__TASK DETAILS__. Copy out the material below line for line, changing nothing.

__SUPPLIED ENTRIES__.
## begin
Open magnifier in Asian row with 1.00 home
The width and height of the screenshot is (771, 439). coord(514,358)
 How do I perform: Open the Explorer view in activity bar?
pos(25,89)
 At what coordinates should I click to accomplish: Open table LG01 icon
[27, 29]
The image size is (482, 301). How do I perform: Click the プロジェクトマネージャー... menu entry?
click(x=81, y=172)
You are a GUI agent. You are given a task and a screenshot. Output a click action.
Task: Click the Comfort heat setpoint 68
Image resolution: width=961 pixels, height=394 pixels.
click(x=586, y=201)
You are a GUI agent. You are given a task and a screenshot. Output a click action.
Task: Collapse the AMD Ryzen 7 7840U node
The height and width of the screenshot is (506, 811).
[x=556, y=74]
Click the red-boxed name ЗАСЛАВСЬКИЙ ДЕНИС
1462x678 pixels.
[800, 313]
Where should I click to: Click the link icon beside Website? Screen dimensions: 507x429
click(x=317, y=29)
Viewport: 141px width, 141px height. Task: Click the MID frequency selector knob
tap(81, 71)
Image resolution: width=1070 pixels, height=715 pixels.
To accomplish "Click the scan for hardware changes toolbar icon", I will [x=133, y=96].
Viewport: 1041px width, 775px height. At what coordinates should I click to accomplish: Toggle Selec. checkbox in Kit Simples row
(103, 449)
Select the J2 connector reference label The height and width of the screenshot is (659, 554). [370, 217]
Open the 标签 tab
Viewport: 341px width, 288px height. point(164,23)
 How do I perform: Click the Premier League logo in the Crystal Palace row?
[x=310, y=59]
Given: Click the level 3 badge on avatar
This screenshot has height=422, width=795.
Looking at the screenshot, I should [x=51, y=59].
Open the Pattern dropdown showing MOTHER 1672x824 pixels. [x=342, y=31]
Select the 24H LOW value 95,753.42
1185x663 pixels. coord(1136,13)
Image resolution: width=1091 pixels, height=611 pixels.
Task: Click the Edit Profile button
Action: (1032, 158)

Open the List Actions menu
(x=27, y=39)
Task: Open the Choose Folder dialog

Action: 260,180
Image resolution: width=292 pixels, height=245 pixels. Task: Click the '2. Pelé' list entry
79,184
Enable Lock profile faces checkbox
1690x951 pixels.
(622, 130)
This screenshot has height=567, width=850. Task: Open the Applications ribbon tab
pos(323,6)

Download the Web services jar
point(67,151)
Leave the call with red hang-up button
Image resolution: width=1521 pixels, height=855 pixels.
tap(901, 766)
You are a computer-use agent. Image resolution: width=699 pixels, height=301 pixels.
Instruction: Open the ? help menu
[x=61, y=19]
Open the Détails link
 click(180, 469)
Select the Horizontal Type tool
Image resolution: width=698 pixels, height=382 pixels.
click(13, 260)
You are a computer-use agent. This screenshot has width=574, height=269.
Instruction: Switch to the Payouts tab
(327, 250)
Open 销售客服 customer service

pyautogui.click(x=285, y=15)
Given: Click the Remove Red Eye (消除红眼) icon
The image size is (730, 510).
## end
__EXERCISE RESULT__.
Open magnifier in Asian row with 1.00 home
The width and height of the screenshot is (771, 439). coord(514,358)
 How do I perform: Open the Explorer view in activity bar?
pos(25,89)
 At what coordinates should I click to accomplish: Open table LG01 icon
[27, 29]
The image size is (482, 301). How do I perform: Click the プロジェクトマネージャー... menu entry?
click(x=81, y=172)
You are a GUI agent. You are given a task and a screenshot. Output a click action.
Task: Click the Comfort heat setpoint 68
Image resolution: width=961 pixels, height=394 pixels.
click(x=586, y=201)
You are a GUI agent. You are given a task and a screenshot. Output a click action.
Task: Collapse the AMD Ryzen 7 7840U node
The height and width of the screenshot is (506, 811).
[x=556, y=74]
Click the red-boxed name ЗАСЛАВСЬКИЙ ДЕНИС
1462x678 pixels.
[800, 313]
Where should I click to: Click the link icon beside Website? Screen dimensions: 507x429
click(x=317, y=29)
Viewport: 141px width, 141px height. Task: Click the MID frequency selector knob
tap(81, 71)
Image resolution: width=1070 pixels, height=715 pixels.
To accomplish "Click the scan for hardware changes toolbar icon", I will [x=133, y=96].
Viewport: 1041px width, 775px height. At what coordinates should I click to accomplish: Toggle Selec. checkbox in Kit Simples row
(103, 449)
Select the J2 connector reference label The height and width of the screenshot is (659, 554). [370, 217]
Open the 标签 tab
Viewport: 341px width, 288px height. point(164,23)
 How do I perform: Click the Premier League logo in the Crystal Palace row?
[x=310, y=59]
Given: Click the level 3 badge on avatar
This screenshot has height=422, width=795.
Looking at the screenshot, I should [x=51, y=59].
Open the Pattern dropdown showing MOTHER 1672x824 pixels. [x=342, y=31]
Select the 24H LOW value 95,753.42
1185x663 pixels. coord(1136,13)
Image resolution: width=1091 pixels, height=611 pixels.
Task: Click the Edit Profile button
Action: (1032, 158)

Open the List Actions menu
(x=27, y=39)
Task: Open the Choose Folder dialog

Action: 260,180
Image resolution: width=292 pixels, height=245 pixels. Task: Click the '2. Pelé' list entry
79,184
Enable Lock profile faces checkbox
1690x951 pixels.
(622, 130)
This screenshot has height=567, width=850. Task: Open the Applications ribbon tab
pos(323,6)

Download the Web services jar
point(67,151)
Leave the call with red hang-up button
Image resolution: width=1521 pixels, height=855 pixels.
tap(901, 766)
You are a computer-use agent. Image resolution: width=699 pixels, height=301 pixels.
Instruction: Open the ? help menu
[x=61, y=19]
Open the Détails link
 click(180, 469)
Select the Horizontal Type tool
Image resolution: width=698 pixels, height=382 pixels.
click(13, 260)
You are a computer-use agent. This screenshot has width=574, height=269.
Instruction: Switch to the Payouts tab
(327, 250)
Open 销售客服 customer service

pyautogui.click(x=285, y=15)
Given: Click the Remove Red Eye (消除红眼) icon
The image size is (730, 510).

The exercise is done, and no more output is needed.